After high-temperature refining, butter is cooled to 3-40% heat, pepper and pepper are sauteed, then spices are added, stir-fried slowly, white wine is added for about half an hour, then stir-fried, white wine is added for another half an hour, and this is repeated for four times, and then a proper amount of salt is added. After two hours, the fragrance can be smelled within 200 meters. Hot pot bottom material is definitely the core of a hot pot restaurant, and some of them have been handed down for many years, which is also the place where we are addicted to eating hot pot in some stores. I also want to eat a hot pot at home to relieve my craving, so I will share with you a simple cooking method of hot pot bottom material, and the taste is quite good! ! !

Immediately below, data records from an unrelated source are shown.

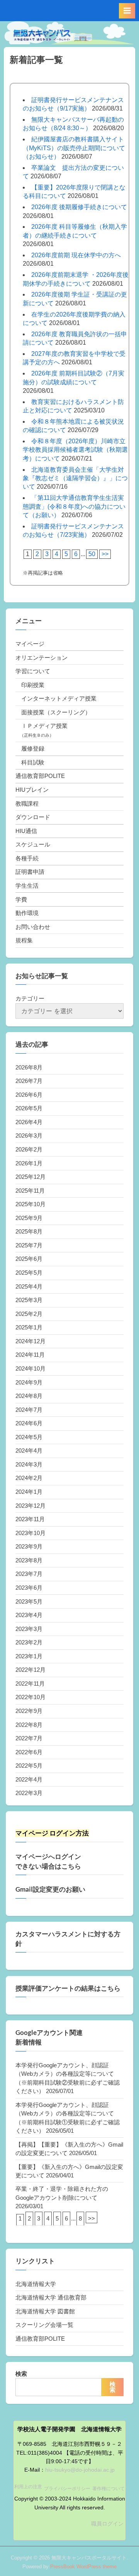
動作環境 (27, 913)
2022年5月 (28, 1765)
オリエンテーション (41, 657)
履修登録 (32, 748)
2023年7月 (28, 1573)
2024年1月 (28, 1491)
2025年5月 (28, 1272)
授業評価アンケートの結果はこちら (67, 1988)
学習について (32, 671)
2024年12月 (30, 1341)
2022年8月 (28, 1724)
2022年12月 (30, 1669)
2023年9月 (28, 1546)
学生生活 (27, 885)
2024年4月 (28, 1450)
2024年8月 (28, 1396)
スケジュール (32, 844)
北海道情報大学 (35, 2284)
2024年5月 (28, 1437)
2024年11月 (30, 1354)
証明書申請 (29, 871)
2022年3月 (28, 1793)
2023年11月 (30, 1519)
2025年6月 (28, 1258)
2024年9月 (28, 1382)
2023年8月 (28, 1560)
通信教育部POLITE (40, 776)
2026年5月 (28, 1108)
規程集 (24, 940)
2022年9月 (28, 1711)
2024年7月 (28, 1409)
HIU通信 (26, 831)
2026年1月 (28, 1163)
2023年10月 (30, 1533)
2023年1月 (28, 1656)
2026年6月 (28, 1094)
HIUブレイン (32, 789)
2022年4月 (28, 1779)
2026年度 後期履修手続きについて (79, 207)
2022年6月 (28, 1752)
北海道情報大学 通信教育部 (50, 2297)
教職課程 (27, 803)
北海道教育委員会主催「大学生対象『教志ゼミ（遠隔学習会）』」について (75, 478)
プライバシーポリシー (67, 2488)
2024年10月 (30, 1368)
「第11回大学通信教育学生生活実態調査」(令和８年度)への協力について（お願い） (74, 506)
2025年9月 (28, 1218)
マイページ (29, 643)
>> (105, 554)
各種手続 (27, 858)
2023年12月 (30, 1505)
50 (91, 554)
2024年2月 (28, 1478)
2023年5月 (28, 1601)
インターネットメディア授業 (59, 698)
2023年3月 (28, 1629)
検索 (21, 2373)
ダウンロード (32, 817)
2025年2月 (28, 1314)
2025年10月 (30, 1204)
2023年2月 (28, 1642)
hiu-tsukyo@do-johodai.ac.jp (80, 2470)
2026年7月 (28, 1081)
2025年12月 (30, 1176)
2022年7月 (28, 1738)
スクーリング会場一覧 (44, 2324)
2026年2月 (28, 1149)
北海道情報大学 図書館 (45, 2311)
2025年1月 (28, 1327)
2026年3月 (28, 1135)
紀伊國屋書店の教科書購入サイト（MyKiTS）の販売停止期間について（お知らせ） (74, 148)
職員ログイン (107, 2524)
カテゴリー (29, 998)
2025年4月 (28, 1286)
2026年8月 (28, 1067)
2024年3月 (28, 1464)
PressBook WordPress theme (83, 2566)
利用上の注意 (28, 2486)
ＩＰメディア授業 (44, 725)
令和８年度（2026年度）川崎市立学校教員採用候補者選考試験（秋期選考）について (75, 450)
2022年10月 (30, 1697)
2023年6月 (28, 1587)
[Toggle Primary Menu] (127, 10)
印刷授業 (32, 685)
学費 (21, 899)
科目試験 (32, 762)
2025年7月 (28, 1245)
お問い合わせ (32, 926)
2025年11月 (30, 1190)
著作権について (108, 2488)
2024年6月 (28, 1423)
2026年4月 (28, 1122)
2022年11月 (30, 1683)
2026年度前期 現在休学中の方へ (76, 255)
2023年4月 (28, 1615)
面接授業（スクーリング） (56, 712)
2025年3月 (28, 1300)
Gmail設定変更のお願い (50, 1889)
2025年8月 (28, 1231)
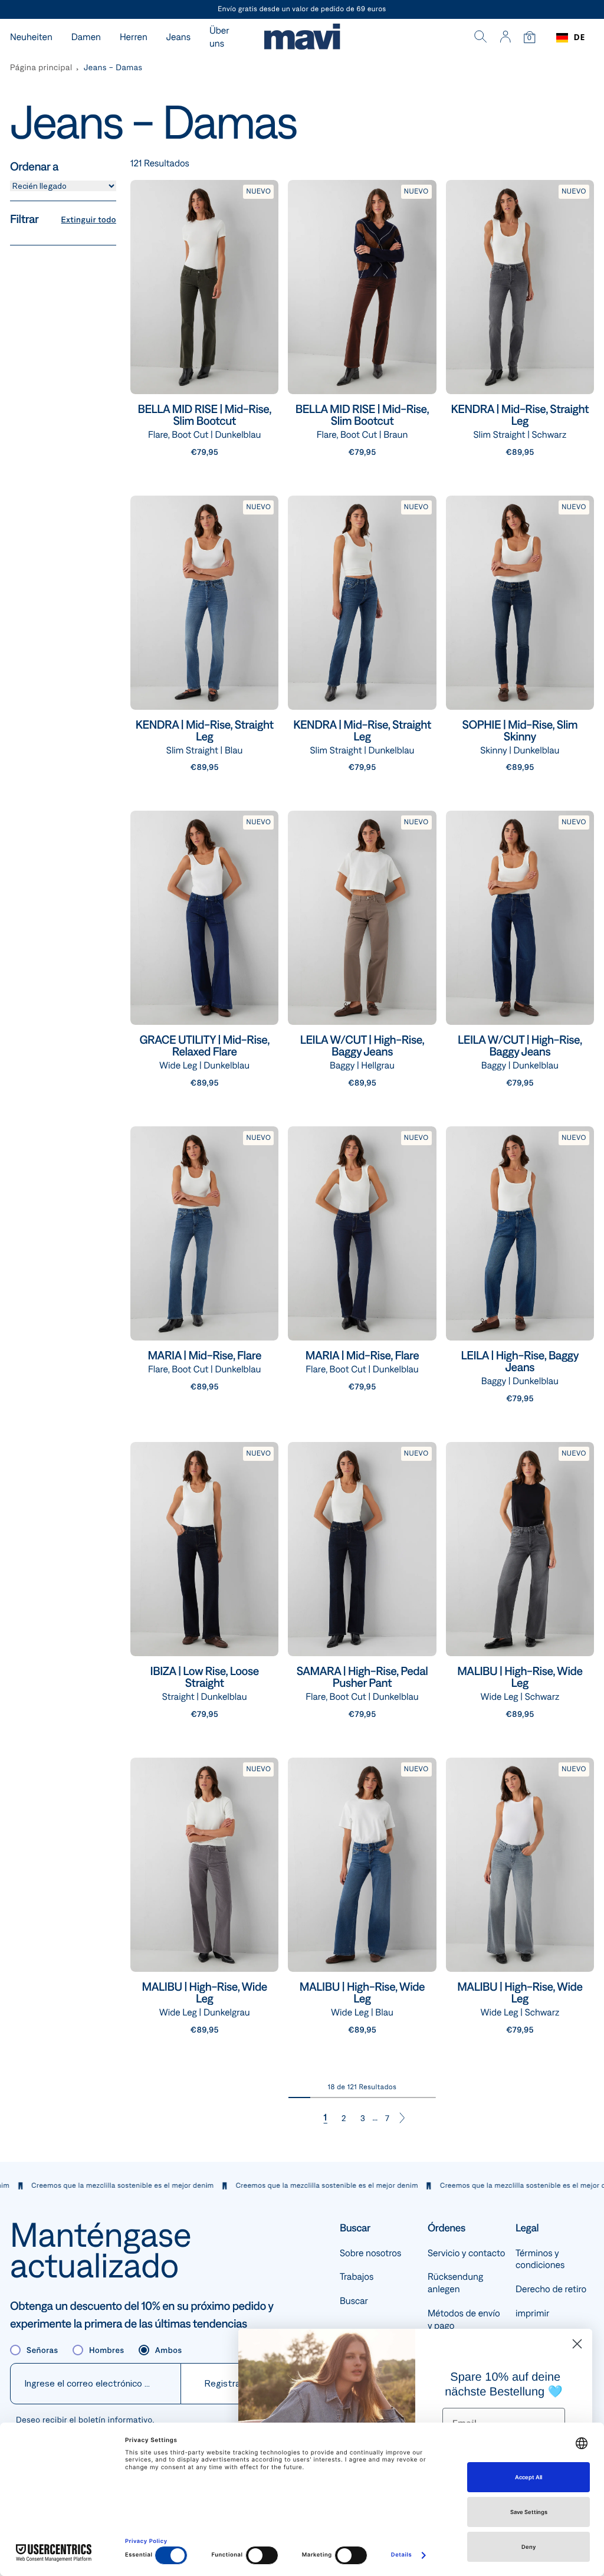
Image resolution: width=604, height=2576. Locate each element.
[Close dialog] (577, 2344)
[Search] (480, 37)
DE (579, 37)
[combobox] (570, 38)
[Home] (302, 38)
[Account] (505, 37)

Hot pot can run through the east, west, north and south, and it exists almost anywhere in China. In addition to the famous spicy hotpot in Chongqing, Sichuan, Chaoshan beef hotpot, Beijing mutton hotpot, Guangzhou broth mutton hotpot and seafood hotpot. . . . . Too much, too much. As an insider, I think the details of this thing are greater than the process. Many people are telling you how to do it, but few people tell you what you need to pay attention to. Let me talk about the peppers used in the hot pot first. Generally, we choose high-quality lantern peppers, shizhu red, inner yellow new generation, bullet, two strips, and all over the sky.
Making hot pot at home is very affordable, and it is also very hygienic to make it yourself. Here are two ways to make hot pot, one is spicy hot pot, and the other is clear soup hot pot. Stir-fry onion and ginger in oil pan, add pepper, pepper and bean paste to make red oil. Add soup stock and hot pot ingredients. It won't taste bad.